ExaPPC is a large paraphrase corpus consisting of monolingual sentence-level paraphrases using different sources.

It is the first large-scale paraphrase dataset in Persian that can be used to train state of the art language models like BERT. There are 2.3M labeled sentence pairs in the corpus consisting of 1M paraphrase label and 1.3M non-paraphrase label. Efforts were made manually and semi-automatically to construct this corpus.

The advantages of this corpus compared to the existing ones are the number of pair sentences, sentence Length variation and textual diversity, including formal and dialogue sentences.

Data

Format of data is as follows and delimited by tab:

sentence1, sentence2, label(paraphrase, non-paraphrase), manner(Human-Annotation, Semi-Automatically)

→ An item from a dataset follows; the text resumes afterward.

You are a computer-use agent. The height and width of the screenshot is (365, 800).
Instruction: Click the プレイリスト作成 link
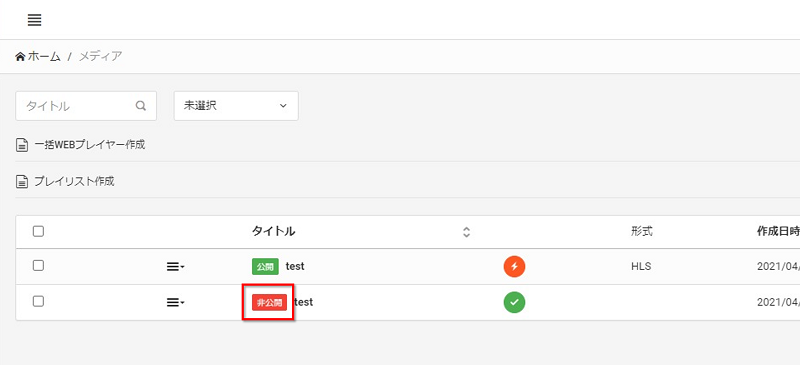click(74, 181)
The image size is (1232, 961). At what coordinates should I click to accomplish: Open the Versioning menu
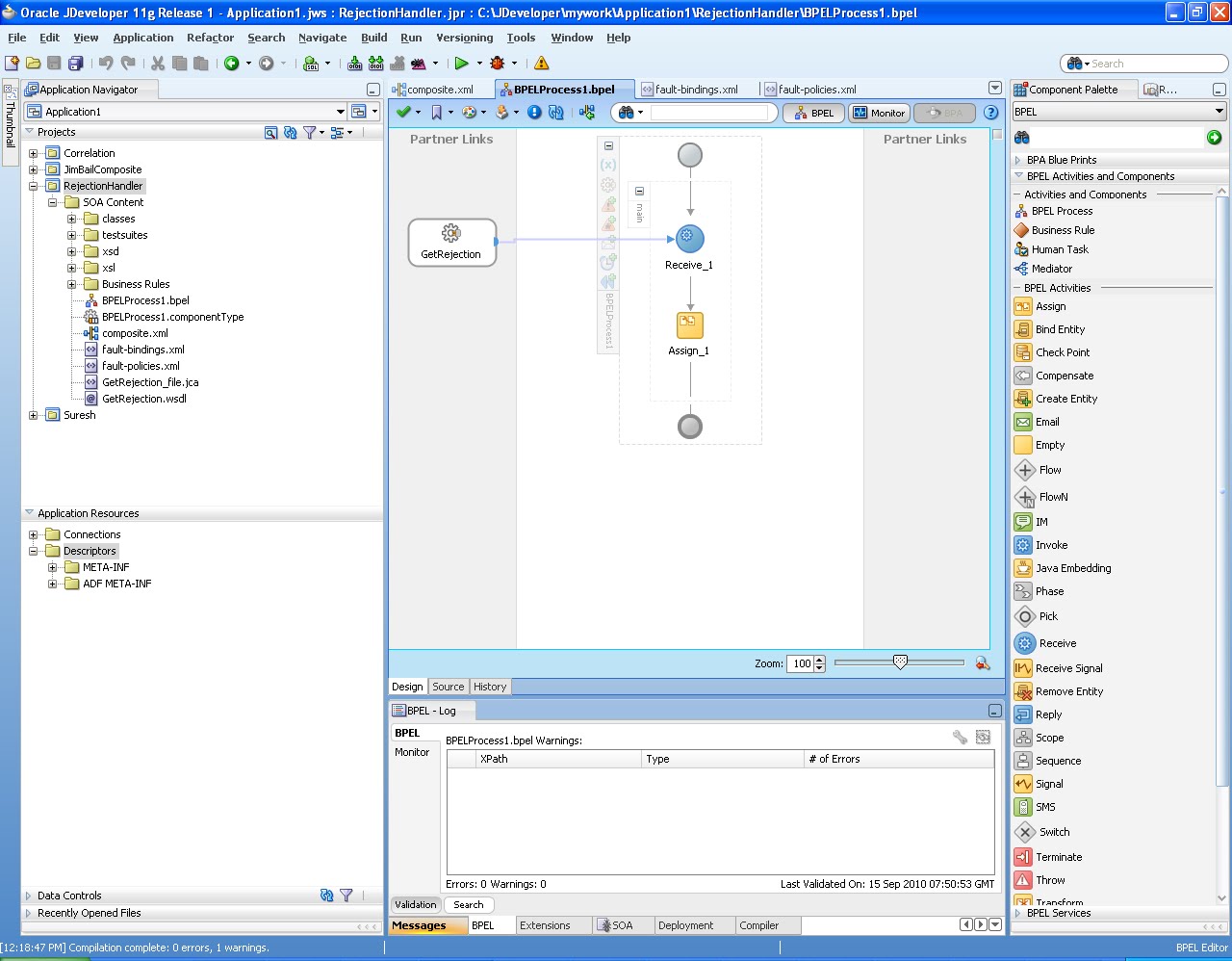tap(465, 38)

Statistics of ExaPPC by number of sentence pairs and tokens are as below:

Dataset ExaPPC
Size(sentence pairs) 2,342,145
Size(tokens) 102,149,576
Average sentence length 22
Distribution Total paraphrase: 986k/Total non-paraphrase: 1.3 M
Number of labels 2(Paraphrase, Non-paraphrase)

Results

Our results suggest that ExaPPC will be helpful in a variety of NLP applications like paraphrase detection task.

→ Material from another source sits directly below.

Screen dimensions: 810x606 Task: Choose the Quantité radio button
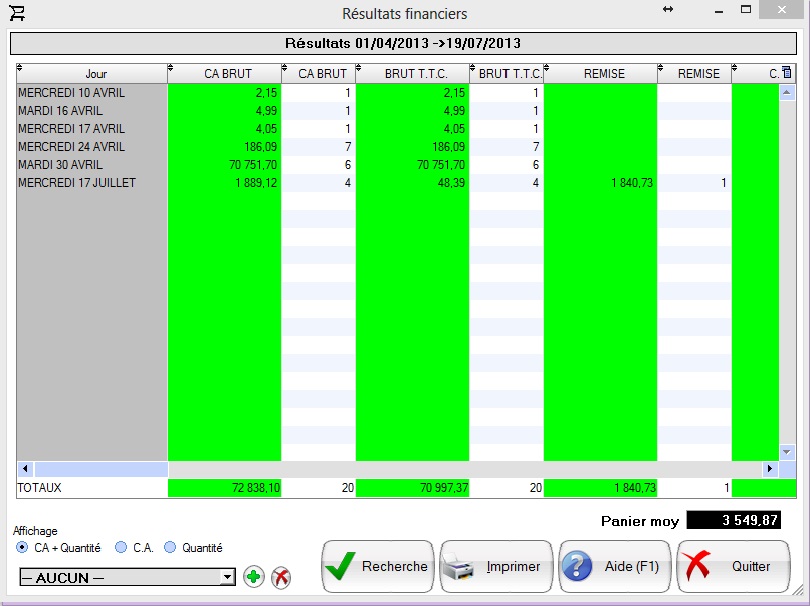coord(170,548)
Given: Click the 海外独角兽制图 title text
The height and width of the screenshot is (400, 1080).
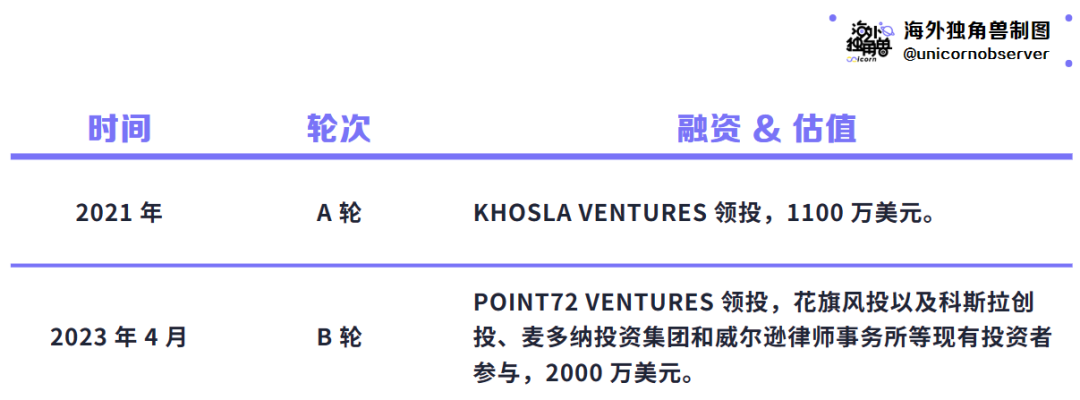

We fine-tuned ParsBert using presented corpus and developing a paraphrase detection in Persian with an accuracy of 94% on our test data.

Future Releases

Future releases of ExaPPC will focus on expanding the paraphrase pairs regarding data size usable for paraphrase generation downstream task and increasing the size of related pairs to have a more divergent corpus. Our goal is to provide ExaPPC as a continuous updating and improvement resource.

Citation

If you are using this dataset, please cite the initial paper:

@INPROCEEDINGS{9786243,
  author={Sadeghi, Reyhaneh and Karbasi, Hamed and Akbari, Ahmad},
  booktitle={2022 8th International Conference on Web Research (ICWR)}, 
  title={ExaPPC: a Large-Scale Persian Paraphrase Detection Corpus}, 
  year={2022},
  volume={},
  number={},
  pages={168-175},
  doi={10.1109/ICWR54782.2022.9786243}}